DIAMOND: I think you're right, Audie. These campaigns are long. They are grueling. They are in the public eye. If a candidate was hiding a secret illness, we'd probably know it pretty quickly. This is not the 1940s or '50s when candidates could be much more stage-managed and the crowd didn't have camera phones that could immediately beam video live around the world. But I do think there are things that might be behind the scenes, the possibility of some mental condition - dementia, early onset Alzheimer's, a tumor - that we as voters don't know about but we probably should if we're voting to put these people in office to make hugely important decisions that affect all of our lives.

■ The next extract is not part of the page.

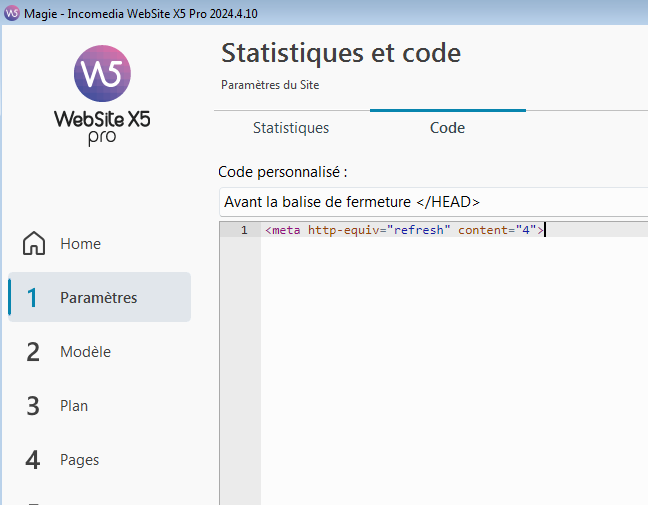Click line number 1 in editor gutter
Image resolution: width=648 pixels, height=505 pixels.
pyautogui.click(x=243, y=230)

CORNISH: So they've already got to pony up their tax returns, right? The process itself...

DIAMOND: ...Theoretically (laughter).

CORNISH: They're under scrutiny all the time. Do you think they're going to go for this medical examination as well?

DIAMOND: It's a little late this year in the election process to set up a panel. But certainly moving forward, given the amount of care that voters seem to have about this issue, I think not only is it an idea worth exploring, it's an idea that more politicians will be interested in exploring, too.

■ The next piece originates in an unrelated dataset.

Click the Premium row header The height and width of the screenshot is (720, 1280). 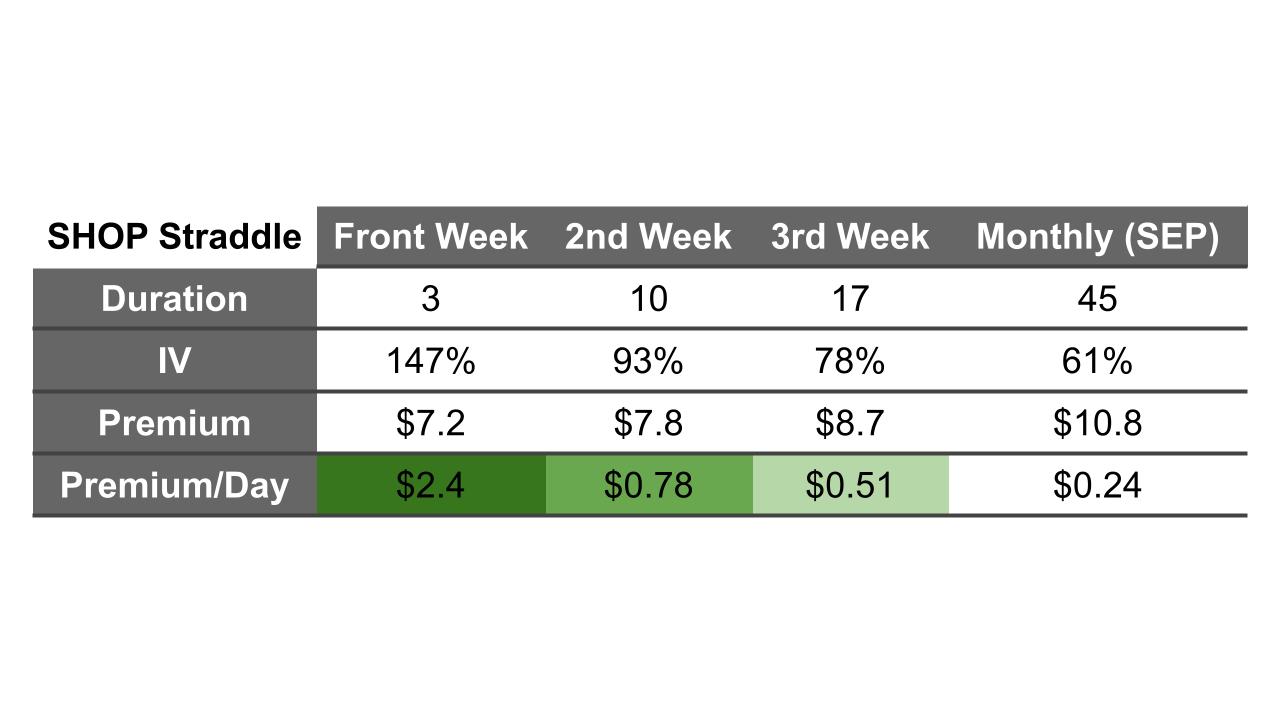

CORNISH: Of the people who are exploring this idea, do they say how or who would do the setting up? I mean, when it comes to the Commission on Presidential Debates this is in part, you know, part of the media, right? Like, at a certain point, networks, everybody said, let's all kind of figure out a way to make this work where we can all come together and agree. There's not, like, a bunch of doctors sitting around (laughter), thinking about how they can weigh in on the campaign and, you know, drawing themselves in.

DIAMOND: Well, based...

CORNISH: ...Would it come from the executive? Like, where?

DIAMOND: Based on the conspiracy theories that some doctors have sent me about this campaign, I think there are doctors who want to weigh in - maybe not the doctors that we'd want assessing presidential health. There are panels at Walter Reed and other independent government bodies. Astronauts get assessed by a medical panel. So do pilots. It actually strikes me that many doctors would be interested in serving on such a panel. And certainly different associations that are leaders in the field could find honest, reliable, independent physicians who would serve our country in this way.

CORNISH: Dan Diamond, reporter at Politico. Thanks so much for coming in.